When I first crafted the story, it was completely wordless. I imagined the likes of FLOTSAM by David Wiesner, THE RED BOOK by Barbara Lehman, and ZOOM by Istvan Banyai. As Matt developed the images we created versions with word-level palindromes, palindromic refrains, and so on. All the while, Matt was working his way toward comic frames, whereas initially they were full-page spreads. We sent it back and forth until it felt right.
BB: Let’s talk a little bit about what your collaborative process with artist Matt Rockefeller looked like. The story is yours but the text is sparse. So how did you and Matt work together? Did you create a beat sheet and then just hand it to him? Did you go back and forth on what different scenes might look like? What was your process?

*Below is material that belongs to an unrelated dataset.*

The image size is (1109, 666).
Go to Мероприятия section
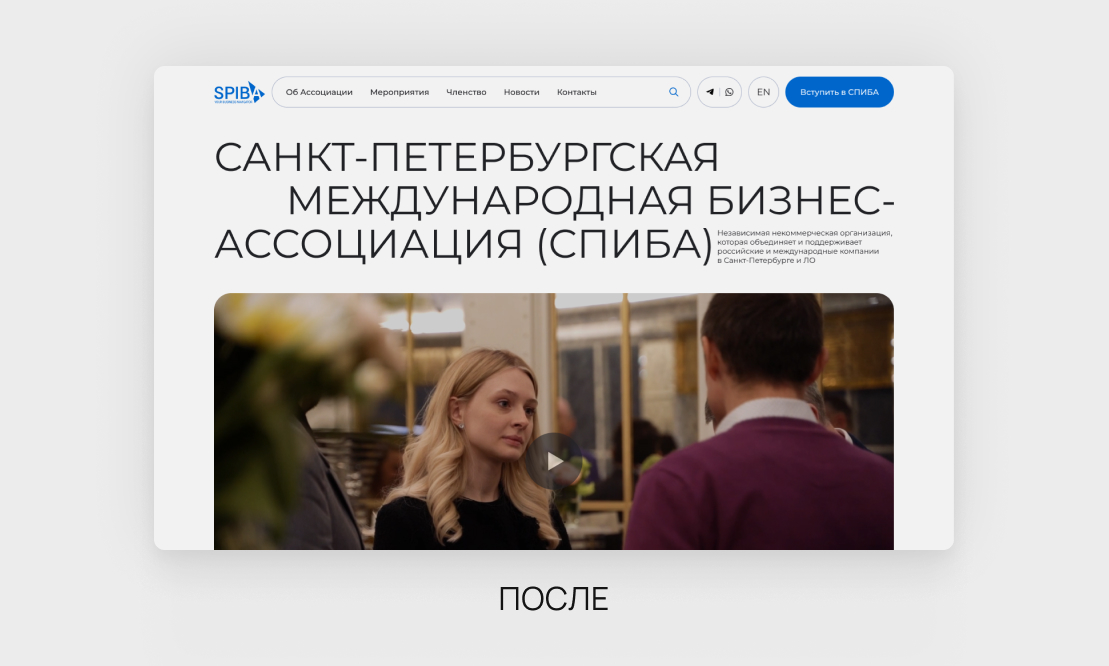(400, 92)
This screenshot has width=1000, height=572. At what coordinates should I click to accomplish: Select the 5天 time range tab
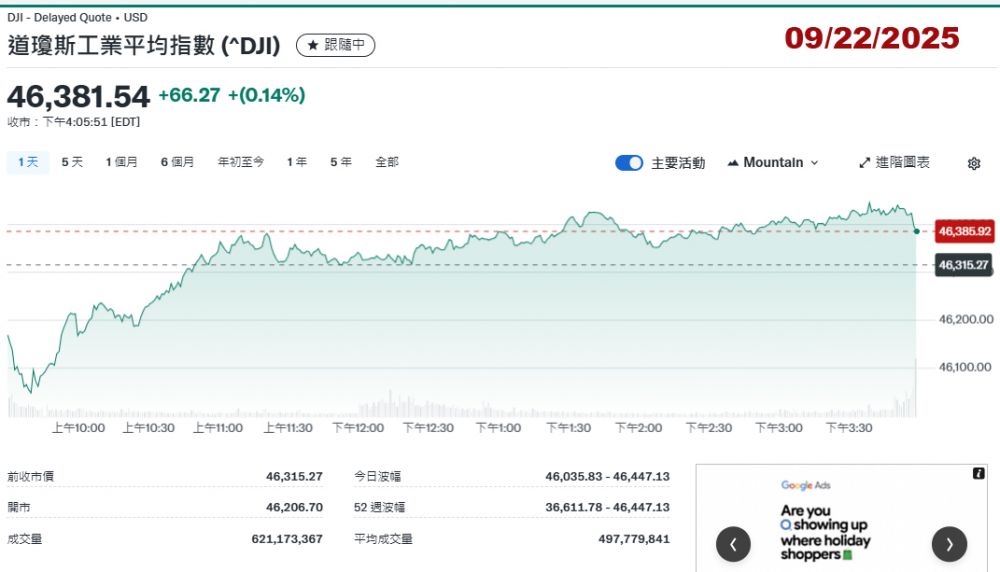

Daniel: I wrote a full script. It would have made lots of editors furious, the ones who say they don’t EVER want to see illustration notes from the writer. Well, this was entirely illustration notes. It set forth the architecture of the story.
Thank goodness we found Matt Rockefeller, who not only understood it immediately, but also offered endless amounts of grace on that front. He began to work on character designs, and by then we knew we didn’t want it to be completely wordless.
That was May of 2020. It took years of poring over every detail to get it where we wanted. Thank goodness, again, because it’s nothing short of a pleasure to pore over Matt’s art.
BB: Reading and re-reading the book you end up noticing all kinds of details you never saw before. For example, there’s a shot of the boy’s house both at the beginning and the end of the book that doesn’t seemingly change itself, but all the decorative elements surrounding it change significantly (and tell a story themselves). How much of that was your contribution and how much Matt’s?
Daniel: That’s a perfect example of the sort of storytelling Matt does so well. He would send new drafts of sketches based on our conversations and we’d talk on the phone for hours imagining what details we could add. But every time, he’d say, “did you notice this?” or “did you catch the subtle nod to that?” and I’d have to admit I had missed it. The pages were lush and he had carefully considered every detail.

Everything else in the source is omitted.